Valverde Carries the Weight
Federico Valverde had 20 goal involvements in 42 appearances for Real Madrid this season. He is the finest midfielder in the squad and, by most reasonable measures, the finest Uruguayan footballer of his generation.
Every great Uruguayan side eventually gets measured against 1950. Valverde is now the player expected to narrow that impossible comparison.
In a team that no longer has Suárez to absorb the expectations of a football-obsessed nation, those expectations have migrated to Valverde. He carries them so lightly that they sometimes appear not to exist. He plays as though the size of the occasion is irrelevant, which is the most valuable quality a player can have at a World Cup.
The midfield Bielsa has assembled around him is the most interesting section of the squad. Manuel Ugarte, at Manchester United, has had a difficult club season but played with far more authority in a Uruguay shirt. Rodrigo Bentancur makes the squad on the strength of what Bielsa believes he can contribute if fit, and at his best he remains one of the most complete central midfielders in international football.

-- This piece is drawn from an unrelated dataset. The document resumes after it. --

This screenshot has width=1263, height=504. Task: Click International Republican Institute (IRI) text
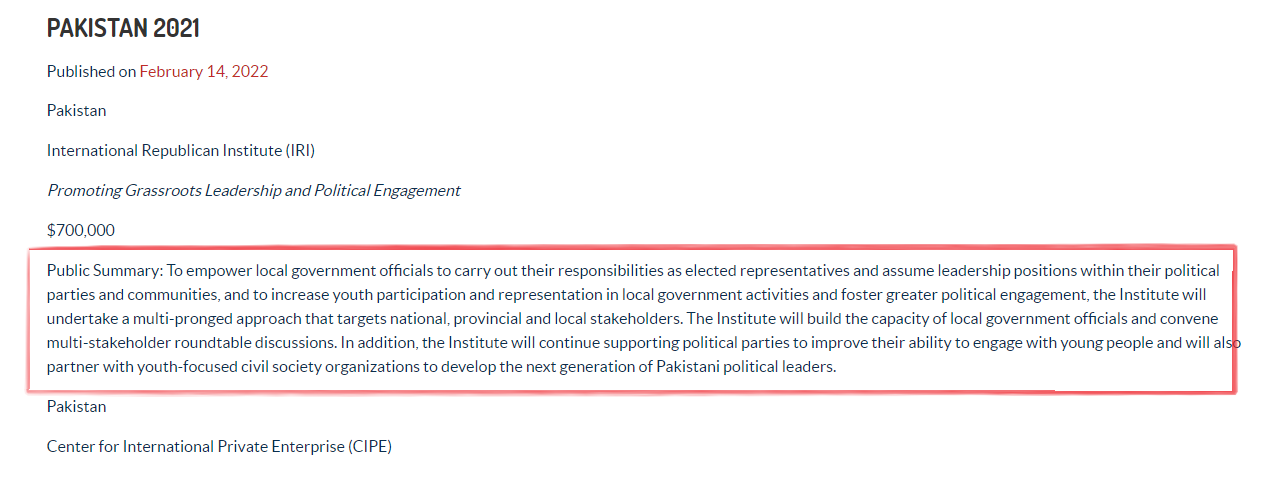[x=181, y=150]
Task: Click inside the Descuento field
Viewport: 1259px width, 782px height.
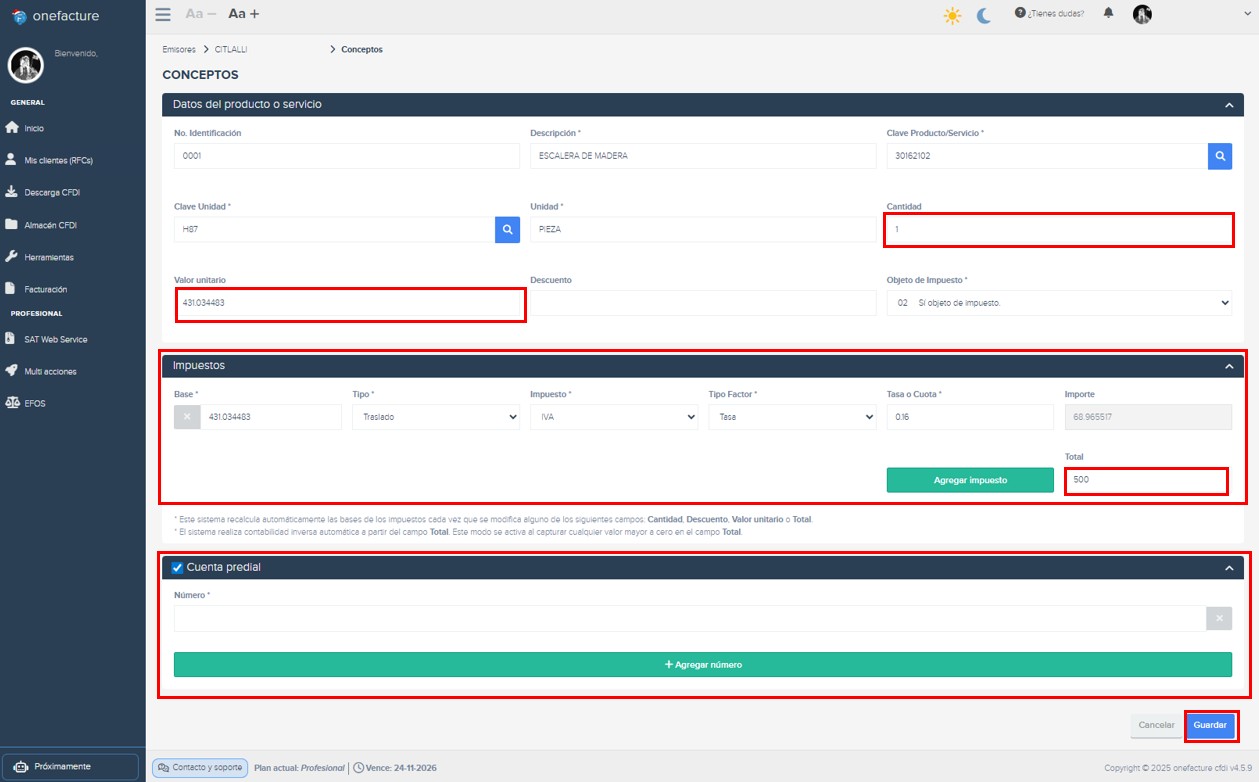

Giorgian de Arrascaeta and Nicolás de la Cruz bring the Flamengo fluency — both were central to Uruguay's qualifying campaign.
Muslera's Fifth
Fernando Muslera is 39. His first World Cup was South Africa 2010, where Uruguay finished fourth. He played in every tournament through 2022. He is, in any objective assessment, no longer the best goalkeeper in Uruguay. Sergio Rochet is. But Bielsa included Muslera, and Bielsa does not make decisions without reasons.
Muslera has lived through more failed attempts to recreate 1950 than anyone else in this squad. He has stood in goal through the quarter-final in 2010, through the group-stage exit in 2022. He carries that history in a way that no other player here does.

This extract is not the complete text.